How long does it take to scan the data in a data asset after I authorize DSC to access the data asset?

DSC starts to scan the data in your data asset within 2 hours after it is authorized to access the data asset. The period of time required depends on the total size of the data. If a data asset contains a large number of tables, such as more than 10,000 tables, it takes a long period of time to scan the data. If the total size of objects stored in an OSS bucket is large, such as more than 1 PB, it also takes a long period of time to scan the data. When DSC scans your data, the scan results are progressively updated on the Overview page in the DSC console. For more information, see View summary information.

How does DSC scan the unstructured data in a data asset, such as an OSS bucket?

DSC scans the unstructured data that is stored in a data asset and determines whether the data is sensitive.

  • First scan: After you authorize DSC to access an OSS bucket, DSC scans all objects that are stored in the OSS bucket.
  • Scan of incremental data: If you add objects to or modify the existing objects stored in the OSS bucket, DSC scans the added or modified objects.

Can DSC rescan an OSS object after the object is scanned?

If the object remains unchanged, DSC does not rescan the object. If the object is modified, DSC rescans the object within 24 hours after the modification.

You can manually rescan OSS objects based on your business requirements. For more information, see Rescan your data assets.

How does DSC scan the structured data in a data asset, such as a MaxCompute project?

DSC scans the names and values of fields in databases or projects, and determines whether the fields are sensitive. For example, DSC scans the name and values of the age field. If DSC cannot determine whether a field is sensitive based on the values of the field, DSC also checks the name of the field.

  • First scan: After you authorize DSC to access a database or project, DSC scans all tables in the database or project.
  • Scan of incremental data: If you add tables to the database or project, DSC scans the added tables. If you modify the schema of an existing table by changing fields, DSC rescans the modified table.

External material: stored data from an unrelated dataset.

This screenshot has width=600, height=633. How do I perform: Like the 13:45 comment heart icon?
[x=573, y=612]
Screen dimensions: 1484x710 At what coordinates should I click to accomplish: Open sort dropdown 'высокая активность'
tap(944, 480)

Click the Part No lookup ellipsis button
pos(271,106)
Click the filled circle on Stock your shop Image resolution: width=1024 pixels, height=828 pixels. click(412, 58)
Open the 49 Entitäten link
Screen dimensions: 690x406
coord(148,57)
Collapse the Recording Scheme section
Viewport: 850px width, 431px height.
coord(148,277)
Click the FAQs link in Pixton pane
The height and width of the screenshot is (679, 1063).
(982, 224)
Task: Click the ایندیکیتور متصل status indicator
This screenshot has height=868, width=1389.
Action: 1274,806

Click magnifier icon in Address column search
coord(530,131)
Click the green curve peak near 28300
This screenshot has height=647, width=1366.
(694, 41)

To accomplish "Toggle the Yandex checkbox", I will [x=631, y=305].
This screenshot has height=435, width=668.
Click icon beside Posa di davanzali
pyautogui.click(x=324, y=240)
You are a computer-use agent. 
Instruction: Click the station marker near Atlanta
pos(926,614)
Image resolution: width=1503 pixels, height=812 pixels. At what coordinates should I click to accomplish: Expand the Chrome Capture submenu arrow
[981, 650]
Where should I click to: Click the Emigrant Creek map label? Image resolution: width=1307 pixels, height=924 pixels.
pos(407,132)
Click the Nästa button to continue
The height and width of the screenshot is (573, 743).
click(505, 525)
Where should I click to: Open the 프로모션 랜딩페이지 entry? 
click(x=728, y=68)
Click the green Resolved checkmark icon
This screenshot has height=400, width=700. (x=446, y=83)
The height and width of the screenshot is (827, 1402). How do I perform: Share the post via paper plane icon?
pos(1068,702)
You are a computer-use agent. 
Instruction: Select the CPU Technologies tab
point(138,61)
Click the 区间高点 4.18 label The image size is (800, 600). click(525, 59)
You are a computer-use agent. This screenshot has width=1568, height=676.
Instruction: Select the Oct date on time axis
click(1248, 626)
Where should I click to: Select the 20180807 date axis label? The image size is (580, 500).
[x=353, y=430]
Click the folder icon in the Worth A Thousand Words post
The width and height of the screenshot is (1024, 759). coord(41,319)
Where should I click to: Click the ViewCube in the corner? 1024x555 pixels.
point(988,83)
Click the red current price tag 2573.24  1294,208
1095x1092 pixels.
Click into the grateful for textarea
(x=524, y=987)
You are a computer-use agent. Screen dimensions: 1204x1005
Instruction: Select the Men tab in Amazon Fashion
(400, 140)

Does DSC log on to a database to obtain data?

If authorized, DSC logs on to a database and samples data to detect sensitive data. DSC does not save data from your data assets.

When will a rescan be triggered?

DSC automatically rescans data in an authorized data asset in scenarios described in the following table.

Scenario Scanning logic Billing
You authorize DSC to access your data asset for the first time. DSC scans all data in the data asset. DSC charges you for a full scan on the data in the data asset.
You modify the data in a data asset after DSC has scanned the data asset with authorization. If you add fields to or delete fields from a MaxCompute or database table, DSC automatically rescans the table. If you add rows to or delete rows from a table, DSC does not automatically rescan the table. DSC charges you for a full scan on the data in the data asset.
If you add objects to or modify the existing objects stored in an OSS bucket, DSC automatically scans the added or modified objects.
Note If you delete objects from an OSS bucket, DSC does not automatically rescan the bucket.
DSC charges you for scanning the added or modified objects.
You change sensitive data detection rules. For example, you create, delete, enable, or disable a rule. DSC automatically scans all data in all authorized data assets. DSC charges you for a full scan on the data in all authorized data assets.